**Parts of the exercise:**
1 – In the letter about the Junior Cycle, what is the new Junior Cert programme called?
2 – From the letter about the Junior Cycle, extract the passage starting at "Government has a" and ending at "throughout the world.".

**Exercise passage:**
Government has a lot to learn about teaching

Sir, It was with interest, I read your article in The Kerryman of March 5 re the concerns of secondary school teachers and the introduction of the new Junior Cert programme named the Junior Cycle Student Award (JCSA).

 No doubt, the Minister is correct in introducing this new programme, as we are preparing students today for jobs in the future and we need to be prepared. However, the teachers have a very real concern as to who is going to assess this work.

The Minister seems to be following the Global Education Reform Movement that is driven by business ideals and has failed throughout the world.

The UK, US, Australia and New Zealand along with many European countries have unsuccessfully tried to improve their education systems by introducing business methodologies into schools. Constant student testing on standardized tests, teacher bashing and firing, closing underperforming schools, payment by performance and results, giving government funding to private charter schools to try and improve grades.

The Bill Gates Foundation along with Walmart in the US, have invested billions of dollars into private education in order to change the education system in the hope of making it more business like. They employ business management personnel to run the schools and teachers with very little or no teaching experience to implement their business ideas. Might I humbly suggest, that the Minister and his officials, read the most recent research on education in the UK and the US.

He might look up 'The Death and Life of the Great American School System, How Testing and Choice Are Undermining Education', by Dr Diane Ravitch who was a member of the Bush Education Dept. in the US when they introduced compulsory testing and closing of underperforming schools and, 20 years later, has publicly apologized to the people of America for the damage this caused to the Education system, the teaching profession and the children of America.

'Confessions of a Bad Teacher, The Shocking Truth from the Front Lines of American Public Education', by John Owens should also make interesting reading. The author was a high time publisher in New York, but in midlife decided to give something back to society and returned to college to become a teacher, This book tells the story of dishonesty, constant testing, teaching the test, children being taught how to fill in dots on a page in order to reach the standards set down by the No Child Left Behind Policy of the Bush Administration. After year he returned to his publishing business feeling he could no longer continue teaching a narrow curriculum that didn't allow him educate the children properly.

**Saved entries:**
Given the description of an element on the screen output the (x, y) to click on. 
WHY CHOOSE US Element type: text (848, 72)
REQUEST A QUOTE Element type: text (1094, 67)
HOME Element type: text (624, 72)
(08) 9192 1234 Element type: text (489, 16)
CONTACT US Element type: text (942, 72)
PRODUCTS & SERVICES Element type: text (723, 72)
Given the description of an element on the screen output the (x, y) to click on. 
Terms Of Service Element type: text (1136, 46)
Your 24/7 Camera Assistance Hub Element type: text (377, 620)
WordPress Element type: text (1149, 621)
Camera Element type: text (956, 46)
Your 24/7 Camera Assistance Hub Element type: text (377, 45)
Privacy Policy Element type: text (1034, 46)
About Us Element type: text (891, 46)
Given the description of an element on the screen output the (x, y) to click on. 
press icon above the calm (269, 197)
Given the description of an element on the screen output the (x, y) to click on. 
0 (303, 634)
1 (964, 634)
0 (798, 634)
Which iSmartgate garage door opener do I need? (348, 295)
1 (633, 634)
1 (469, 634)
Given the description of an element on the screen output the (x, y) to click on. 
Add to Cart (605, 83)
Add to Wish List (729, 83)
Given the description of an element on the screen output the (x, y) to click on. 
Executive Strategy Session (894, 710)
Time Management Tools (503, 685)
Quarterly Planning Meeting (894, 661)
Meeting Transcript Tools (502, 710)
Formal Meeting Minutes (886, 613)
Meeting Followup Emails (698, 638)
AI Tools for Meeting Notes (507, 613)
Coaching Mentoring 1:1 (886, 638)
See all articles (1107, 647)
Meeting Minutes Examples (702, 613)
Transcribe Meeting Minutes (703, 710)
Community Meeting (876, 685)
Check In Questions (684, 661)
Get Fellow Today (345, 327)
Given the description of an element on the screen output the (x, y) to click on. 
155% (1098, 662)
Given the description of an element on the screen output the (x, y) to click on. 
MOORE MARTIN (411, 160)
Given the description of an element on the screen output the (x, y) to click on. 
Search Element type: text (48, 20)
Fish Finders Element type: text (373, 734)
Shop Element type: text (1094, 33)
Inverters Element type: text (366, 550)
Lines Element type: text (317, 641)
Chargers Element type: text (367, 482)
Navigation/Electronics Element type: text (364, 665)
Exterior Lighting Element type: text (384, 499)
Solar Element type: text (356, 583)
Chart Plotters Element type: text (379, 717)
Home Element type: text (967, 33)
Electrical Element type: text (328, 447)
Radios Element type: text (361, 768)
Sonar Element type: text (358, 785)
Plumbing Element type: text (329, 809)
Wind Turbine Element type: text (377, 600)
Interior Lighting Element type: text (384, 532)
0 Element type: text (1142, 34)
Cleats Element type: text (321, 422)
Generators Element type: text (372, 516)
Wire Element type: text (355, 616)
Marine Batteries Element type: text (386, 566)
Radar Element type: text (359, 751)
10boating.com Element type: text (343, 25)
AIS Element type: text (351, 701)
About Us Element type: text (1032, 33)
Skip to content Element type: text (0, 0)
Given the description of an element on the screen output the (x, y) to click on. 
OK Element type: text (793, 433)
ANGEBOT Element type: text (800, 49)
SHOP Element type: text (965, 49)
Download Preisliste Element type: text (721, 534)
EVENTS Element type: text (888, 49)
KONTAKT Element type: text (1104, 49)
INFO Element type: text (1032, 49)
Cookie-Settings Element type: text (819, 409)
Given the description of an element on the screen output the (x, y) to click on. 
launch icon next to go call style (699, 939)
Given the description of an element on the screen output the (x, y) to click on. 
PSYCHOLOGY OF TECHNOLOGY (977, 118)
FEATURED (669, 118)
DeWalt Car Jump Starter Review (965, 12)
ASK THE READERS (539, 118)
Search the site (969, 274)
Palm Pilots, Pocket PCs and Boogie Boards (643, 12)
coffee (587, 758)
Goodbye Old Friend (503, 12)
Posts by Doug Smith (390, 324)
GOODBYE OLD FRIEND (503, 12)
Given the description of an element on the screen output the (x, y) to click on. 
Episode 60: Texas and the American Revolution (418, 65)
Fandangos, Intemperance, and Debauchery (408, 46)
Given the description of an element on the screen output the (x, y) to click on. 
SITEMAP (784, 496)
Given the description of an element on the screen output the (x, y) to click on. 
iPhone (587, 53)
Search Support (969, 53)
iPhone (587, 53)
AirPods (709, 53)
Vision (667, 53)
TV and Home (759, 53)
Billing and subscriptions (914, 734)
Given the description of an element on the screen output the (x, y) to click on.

**Answers to the problems:**
1 – The Junior Cycle Student Award (JCSA).

2 –
Government has a lot to learn about teaching

Sir, It was with interest, I read your article in The Kerryman of March 5 re the concerns of secondary school teachers and the introduction of the new Junior Cert programme named the Junior Cycle Student Award (JCSA).

 No doubt, the Minister is correct in introducing this new programme, as we are preparing students today for jobs in the future and we need to be prepared. However, the teachers have a very real concern as to who is going to assess this work.

The Minister seems to be following the Global Education Reform Movement that is driven by business ideals and has failed throughout the world.